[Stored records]
'''

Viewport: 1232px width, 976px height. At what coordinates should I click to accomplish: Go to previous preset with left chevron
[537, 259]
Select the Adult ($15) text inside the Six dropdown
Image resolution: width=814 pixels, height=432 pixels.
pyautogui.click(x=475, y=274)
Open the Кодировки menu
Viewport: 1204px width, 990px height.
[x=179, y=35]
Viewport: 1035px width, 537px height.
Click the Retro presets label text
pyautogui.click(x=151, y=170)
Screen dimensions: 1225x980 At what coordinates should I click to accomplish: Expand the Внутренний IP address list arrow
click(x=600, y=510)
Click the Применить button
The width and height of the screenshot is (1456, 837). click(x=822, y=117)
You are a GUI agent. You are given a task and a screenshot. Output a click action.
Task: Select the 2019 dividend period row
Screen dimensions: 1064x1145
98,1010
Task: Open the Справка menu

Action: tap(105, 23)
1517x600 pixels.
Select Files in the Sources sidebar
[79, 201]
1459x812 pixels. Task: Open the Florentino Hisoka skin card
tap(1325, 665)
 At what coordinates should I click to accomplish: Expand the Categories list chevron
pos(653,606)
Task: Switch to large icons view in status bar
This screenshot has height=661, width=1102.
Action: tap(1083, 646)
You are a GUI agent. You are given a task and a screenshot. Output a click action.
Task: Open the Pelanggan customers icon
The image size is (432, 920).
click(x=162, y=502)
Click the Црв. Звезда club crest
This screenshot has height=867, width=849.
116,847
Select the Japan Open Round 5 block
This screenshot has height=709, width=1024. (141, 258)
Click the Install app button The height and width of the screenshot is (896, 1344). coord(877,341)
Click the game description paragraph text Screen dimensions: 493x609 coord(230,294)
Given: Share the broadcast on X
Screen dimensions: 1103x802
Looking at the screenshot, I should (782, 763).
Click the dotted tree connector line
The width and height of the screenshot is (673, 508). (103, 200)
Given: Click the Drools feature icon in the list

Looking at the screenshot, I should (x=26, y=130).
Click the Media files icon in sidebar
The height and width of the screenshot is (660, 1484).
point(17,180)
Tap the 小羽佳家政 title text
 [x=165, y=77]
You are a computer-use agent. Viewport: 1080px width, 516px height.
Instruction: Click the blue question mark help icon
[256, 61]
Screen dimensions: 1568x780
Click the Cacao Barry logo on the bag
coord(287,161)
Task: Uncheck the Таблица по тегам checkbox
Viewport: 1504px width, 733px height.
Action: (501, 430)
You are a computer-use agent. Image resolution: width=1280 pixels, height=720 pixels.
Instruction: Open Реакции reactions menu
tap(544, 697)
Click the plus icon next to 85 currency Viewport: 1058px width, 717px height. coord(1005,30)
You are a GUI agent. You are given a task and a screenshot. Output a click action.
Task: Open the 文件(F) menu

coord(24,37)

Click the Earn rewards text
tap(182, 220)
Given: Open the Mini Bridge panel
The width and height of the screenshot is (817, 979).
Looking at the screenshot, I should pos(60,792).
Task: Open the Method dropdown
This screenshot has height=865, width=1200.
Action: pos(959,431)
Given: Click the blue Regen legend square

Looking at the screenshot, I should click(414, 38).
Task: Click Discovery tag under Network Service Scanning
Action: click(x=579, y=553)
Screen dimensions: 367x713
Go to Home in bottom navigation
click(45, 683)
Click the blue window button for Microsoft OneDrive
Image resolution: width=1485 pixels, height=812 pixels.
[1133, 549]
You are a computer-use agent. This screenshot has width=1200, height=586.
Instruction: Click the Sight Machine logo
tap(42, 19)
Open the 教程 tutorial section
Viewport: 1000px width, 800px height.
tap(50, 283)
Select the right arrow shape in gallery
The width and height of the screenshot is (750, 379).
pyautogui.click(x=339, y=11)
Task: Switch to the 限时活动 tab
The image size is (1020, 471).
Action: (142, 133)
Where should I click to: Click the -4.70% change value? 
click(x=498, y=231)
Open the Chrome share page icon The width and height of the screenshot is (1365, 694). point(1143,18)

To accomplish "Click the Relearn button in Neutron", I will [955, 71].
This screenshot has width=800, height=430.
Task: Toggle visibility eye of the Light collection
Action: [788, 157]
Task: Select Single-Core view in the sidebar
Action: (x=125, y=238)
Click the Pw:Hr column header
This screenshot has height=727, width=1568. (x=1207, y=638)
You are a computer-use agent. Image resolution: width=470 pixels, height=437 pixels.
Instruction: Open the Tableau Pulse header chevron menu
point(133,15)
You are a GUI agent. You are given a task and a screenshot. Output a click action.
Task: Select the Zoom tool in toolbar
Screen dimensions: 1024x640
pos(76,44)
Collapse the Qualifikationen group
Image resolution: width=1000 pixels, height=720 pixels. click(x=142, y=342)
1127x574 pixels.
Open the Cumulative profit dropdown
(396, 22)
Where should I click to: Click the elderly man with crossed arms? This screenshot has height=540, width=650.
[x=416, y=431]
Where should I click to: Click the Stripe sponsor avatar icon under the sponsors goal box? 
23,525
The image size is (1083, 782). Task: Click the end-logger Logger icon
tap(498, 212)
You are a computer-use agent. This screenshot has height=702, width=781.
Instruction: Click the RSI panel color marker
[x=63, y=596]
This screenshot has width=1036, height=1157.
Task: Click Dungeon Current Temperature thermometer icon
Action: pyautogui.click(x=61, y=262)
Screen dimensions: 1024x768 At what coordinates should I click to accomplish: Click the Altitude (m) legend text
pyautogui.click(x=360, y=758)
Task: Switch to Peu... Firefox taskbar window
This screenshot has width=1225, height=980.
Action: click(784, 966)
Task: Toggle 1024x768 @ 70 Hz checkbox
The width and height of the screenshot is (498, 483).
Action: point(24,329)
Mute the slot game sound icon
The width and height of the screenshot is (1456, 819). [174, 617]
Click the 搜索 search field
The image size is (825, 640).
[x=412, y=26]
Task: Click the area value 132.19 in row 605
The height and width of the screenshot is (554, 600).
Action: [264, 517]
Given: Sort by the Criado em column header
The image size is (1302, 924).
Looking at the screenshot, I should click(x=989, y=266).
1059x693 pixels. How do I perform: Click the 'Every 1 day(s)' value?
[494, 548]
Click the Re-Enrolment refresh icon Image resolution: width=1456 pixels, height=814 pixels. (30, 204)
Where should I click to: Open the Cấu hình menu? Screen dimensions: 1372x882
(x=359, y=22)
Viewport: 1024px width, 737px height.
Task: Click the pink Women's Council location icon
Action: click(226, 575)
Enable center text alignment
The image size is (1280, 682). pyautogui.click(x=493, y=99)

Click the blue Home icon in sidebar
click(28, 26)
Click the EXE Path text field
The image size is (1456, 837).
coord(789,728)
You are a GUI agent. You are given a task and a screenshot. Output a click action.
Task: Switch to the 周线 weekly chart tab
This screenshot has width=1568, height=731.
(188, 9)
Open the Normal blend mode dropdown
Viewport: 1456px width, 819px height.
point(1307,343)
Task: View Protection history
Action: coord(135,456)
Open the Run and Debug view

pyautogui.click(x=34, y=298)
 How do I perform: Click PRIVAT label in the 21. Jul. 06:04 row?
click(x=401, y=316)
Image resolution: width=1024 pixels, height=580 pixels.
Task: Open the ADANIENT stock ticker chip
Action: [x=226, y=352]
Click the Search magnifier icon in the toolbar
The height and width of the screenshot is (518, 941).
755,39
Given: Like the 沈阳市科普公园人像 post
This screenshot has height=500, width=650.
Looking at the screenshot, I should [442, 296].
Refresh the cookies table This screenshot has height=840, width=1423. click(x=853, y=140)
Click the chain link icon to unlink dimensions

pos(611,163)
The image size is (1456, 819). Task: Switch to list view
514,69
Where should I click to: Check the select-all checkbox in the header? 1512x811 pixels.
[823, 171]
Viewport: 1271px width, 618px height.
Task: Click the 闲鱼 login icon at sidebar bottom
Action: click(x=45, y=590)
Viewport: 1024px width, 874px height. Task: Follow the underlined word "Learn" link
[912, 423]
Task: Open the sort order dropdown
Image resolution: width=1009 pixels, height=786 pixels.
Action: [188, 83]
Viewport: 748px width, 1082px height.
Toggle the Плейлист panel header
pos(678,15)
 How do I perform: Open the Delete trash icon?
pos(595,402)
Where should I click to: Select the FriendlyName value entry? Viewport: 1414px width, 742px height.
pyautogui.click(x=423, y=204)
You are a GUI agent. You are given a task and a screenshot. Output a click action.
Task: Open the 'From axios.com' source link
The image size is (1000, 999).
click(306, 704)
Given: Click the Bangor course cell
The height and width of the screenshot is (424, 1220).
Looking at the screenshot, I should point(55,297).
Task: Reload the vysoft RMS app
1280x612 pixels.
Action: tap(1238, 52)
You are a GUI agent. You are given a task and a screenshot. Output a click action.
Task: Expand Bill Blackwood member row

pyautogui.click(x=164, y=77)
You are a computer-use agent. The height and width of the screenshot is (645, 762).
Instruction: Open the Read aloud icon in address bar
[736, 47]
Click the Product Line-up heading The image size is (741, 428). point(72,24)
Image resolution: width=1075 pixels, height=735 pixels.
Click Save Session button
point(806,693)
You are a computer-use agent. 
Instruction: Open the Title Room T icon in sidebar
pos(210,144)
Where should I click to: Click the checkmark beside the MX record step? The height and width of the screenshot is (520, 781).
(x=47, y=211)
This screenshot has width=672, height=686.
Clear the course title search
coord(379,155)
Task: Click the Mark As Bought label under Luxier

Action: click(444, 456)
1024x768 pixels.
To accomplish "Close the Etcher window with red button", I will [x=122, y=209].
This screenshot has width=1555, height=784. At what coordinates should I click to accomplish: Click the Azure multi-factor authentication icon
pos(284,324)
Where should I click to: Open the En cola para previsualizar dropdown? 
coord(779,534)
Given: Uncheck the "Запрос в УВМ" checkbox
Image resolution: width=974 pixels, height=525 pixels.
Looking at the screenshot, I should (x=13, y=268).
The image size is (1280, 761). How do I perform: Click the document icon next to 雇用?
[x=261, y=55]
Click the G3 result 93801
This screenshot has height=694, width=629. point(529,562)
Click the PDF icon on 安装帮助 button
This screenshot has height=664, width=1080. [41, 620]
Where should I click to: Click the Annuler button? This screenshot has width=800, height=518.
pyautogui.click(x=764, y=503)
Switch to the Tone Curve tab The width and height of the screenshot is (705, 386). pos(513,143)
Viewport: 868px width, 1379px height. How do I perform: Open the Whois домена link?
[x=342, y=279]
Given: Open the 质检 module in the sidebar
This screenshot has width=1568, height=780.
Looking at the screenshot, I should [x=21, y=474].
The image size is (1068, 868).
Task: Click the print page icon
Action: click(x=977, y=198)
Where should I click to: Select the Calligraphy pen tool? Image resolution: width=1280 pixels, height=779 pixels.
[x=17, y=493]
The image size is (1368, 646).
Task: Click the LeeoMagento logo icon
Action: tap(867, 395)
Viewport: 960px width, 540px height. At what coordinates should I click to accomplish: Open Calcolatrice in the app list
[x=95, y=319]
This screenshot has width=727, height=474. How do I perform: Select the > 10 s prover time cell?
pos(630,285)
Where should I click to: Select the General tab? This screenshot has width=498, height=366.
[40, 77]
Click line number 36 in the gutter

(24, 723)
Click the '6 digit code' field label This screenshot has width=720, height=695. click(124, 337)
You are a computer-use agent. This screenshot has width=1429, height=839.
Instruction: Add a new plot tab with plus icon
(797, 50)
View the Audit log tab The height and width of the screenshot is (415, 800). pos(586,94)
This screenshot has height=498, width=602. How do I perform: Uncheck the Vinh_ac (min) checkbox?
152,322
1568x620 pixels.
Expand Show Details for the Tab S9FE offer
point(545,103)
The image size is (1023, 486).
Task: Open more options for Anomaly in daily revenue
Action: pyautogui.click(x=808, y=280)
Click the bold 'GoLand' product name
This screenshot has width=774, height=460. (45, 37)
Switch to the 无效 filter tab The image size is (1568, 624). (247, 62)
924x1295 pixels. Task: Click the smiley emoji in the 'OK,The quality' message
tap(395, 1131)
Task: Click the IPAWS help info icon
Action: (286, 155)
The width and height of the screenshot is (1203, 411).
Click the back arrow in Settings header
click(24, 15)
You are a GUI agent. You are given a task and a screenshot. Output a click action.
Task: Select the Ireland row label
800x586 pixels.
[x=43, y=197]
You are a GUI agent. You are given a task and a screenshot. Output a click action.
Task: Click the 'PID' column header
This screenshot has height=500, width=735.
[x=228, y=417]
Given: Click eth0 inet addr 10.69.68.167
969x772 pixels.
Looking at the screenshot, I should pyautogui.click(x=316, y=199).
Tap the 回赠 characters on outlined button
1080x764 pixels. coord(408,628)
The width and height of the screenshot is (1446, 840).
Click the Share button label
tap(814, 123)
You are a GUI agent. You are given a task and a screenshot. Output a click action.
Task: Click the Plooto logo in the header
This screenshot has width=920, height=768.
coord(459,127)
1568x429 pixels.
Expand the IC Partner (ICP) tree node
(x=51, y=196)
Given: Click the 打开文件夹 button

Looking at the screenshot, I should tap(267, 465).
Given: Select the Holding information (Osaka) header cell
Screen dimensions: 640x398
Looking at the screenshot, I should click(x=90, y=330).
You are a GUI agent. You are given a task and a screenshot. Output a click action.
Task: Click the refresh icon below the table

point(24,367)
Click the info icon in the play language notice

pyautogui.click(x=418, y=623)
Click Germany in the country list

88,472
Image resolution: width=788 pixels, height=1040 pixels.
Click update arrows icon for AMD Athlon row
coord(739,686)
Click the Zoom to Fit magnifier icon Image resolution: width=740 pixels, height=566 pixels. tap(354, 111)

'''

= Brief =
Return, unchanged, the run of lines above that opens with the line containing "Instruction: Click the blue" and closes with the line containing "Given: Open the Mini Bridge panel". Include both.

= Written response =
Instruction: Click the blue question mark help icon
[256, 61]
Screen dimensions: 1568x780
Click the Cacao Barry logo on the bag
coord(287,161)
Task: Uncheck the Таблица по тегам checkbox
Viewport: 1504px width, 733px height.
Action: (501, 430)
You are a computer-use agent. Image resolution: width=1280 pixels, height=720 pixels.
Instruction: Open Реакции reactions menu
tap(544, 697)
Click the plus icon next to 85 currency Viewport: 1058px width, 717px height. coord(1005,30)
You are a GUI agent. You are given a task and a screenshot. Output a click action.
Task: Open the 文件(F) menu

coord(24,37)

Click the Earn rewards text
tap(182, 220)
Given: Open the Mini Bridge panel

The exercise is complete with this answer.